SÚPLICA FINAL








      Senhor: não peço mais que silêncio,
      o silêncio das noites de planície como enovoadas águas,
      o silêncio dos montes quando a tarde acabou e as
                                                                        [pedras
      se afiam na friagem que é azul-celeste,
      o silêncio do sol encarquilhando as folhas,
      e o vento na areia depois de ter passado,
      o silêncio das ondas ao longe espumejando tranquilas,
      o silêncio das mãos e o dos olhos,
      e o das aves negras que pairam nas alturas
      de um céu silencioso e límpido.  Não peço
      mais que silêncio.   O silêncio das ideias que deslizam
      no tecto escorregadio da memória silente.

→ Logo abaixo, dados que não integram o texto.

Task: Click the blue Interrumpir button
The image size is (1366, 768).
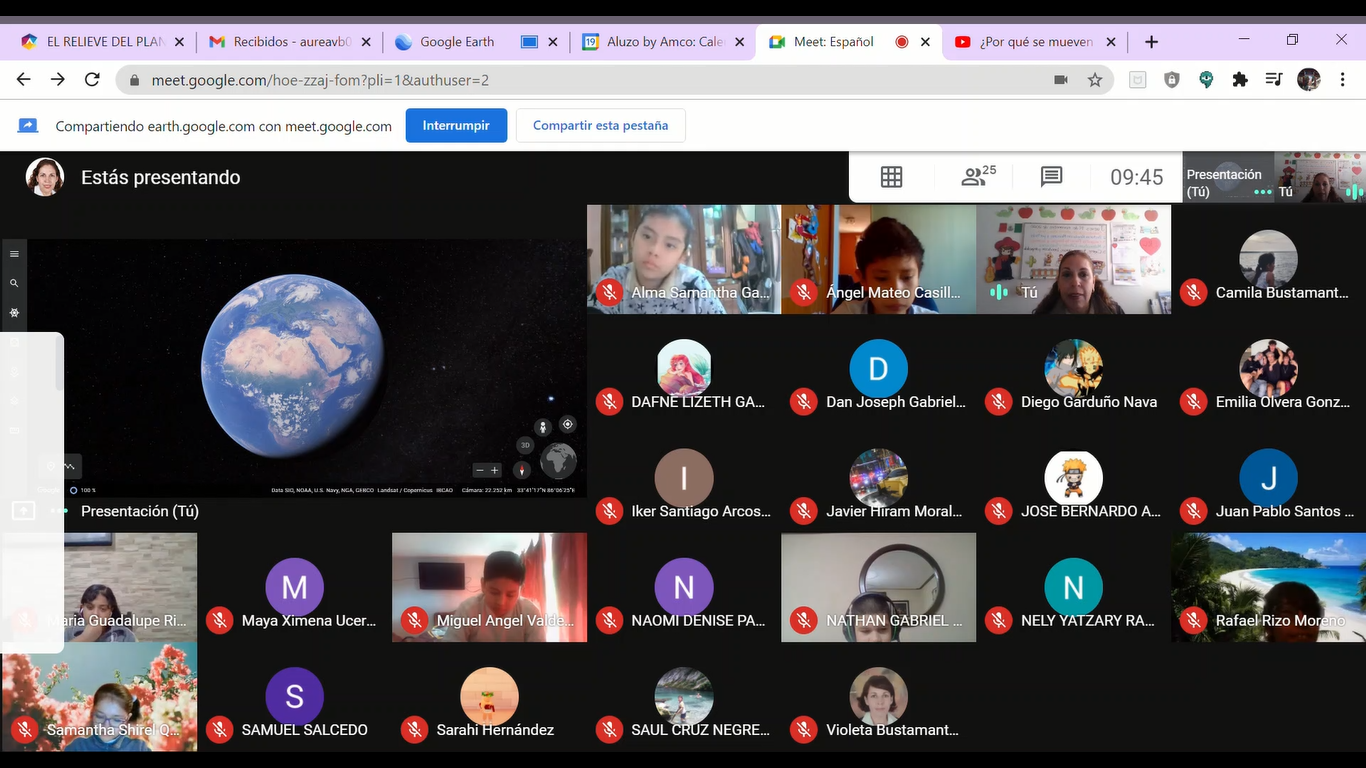Action: click(x=456, y=126)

      E o silêncio dos sonhos coloridos, e o dos outros
      a preto e branco imagens desejadas
      que não pensei que desejava e esqueço
      ao querer lembrá-las.   E o silêncio
      dos sexos que se possuem sem uma palavra.
      E o do amor também, tão silencioso esse,
      que não sei quem amo.
      Não peço mais.   Afasta
      de mim o estrondo: não o das cidades,
      ou dos homens, das águas, do que estala
      na memória ou penumbra das salas desertas.
      Afasta de mim o estrondo com que a vida
      se acabará contigo, num rasgar de súbito
      em que ficarei inerte e silencioso.   O estrondo
      em que não ouvirei mais nada.   O estrondo
      em que não mexerei um dedo.   O estrondo
      em que serei desfeito.   O estrondo
      em que de olhos abertos
      alguém mos abrirá.
      Senhor: não peço mais do que o silêncio do mundo,
      o silêncio dos astros, o silêncio das coisas
      que outros homens fizeram, e o das coisas
      que eu próprio fiz.
      E o teu silêncio
      de senhor que foi.  Não peço mais.
      Não é nada o que peço.   Dá-me
      o silêncio.   Dá-me o que não fui:
      silêncio (porque calei tanto):
      o que não sou (pois que calo tanto):
      o que hei-de ser (já que falar não adianta):
      Silêncio.
      Senhor: não peço mais.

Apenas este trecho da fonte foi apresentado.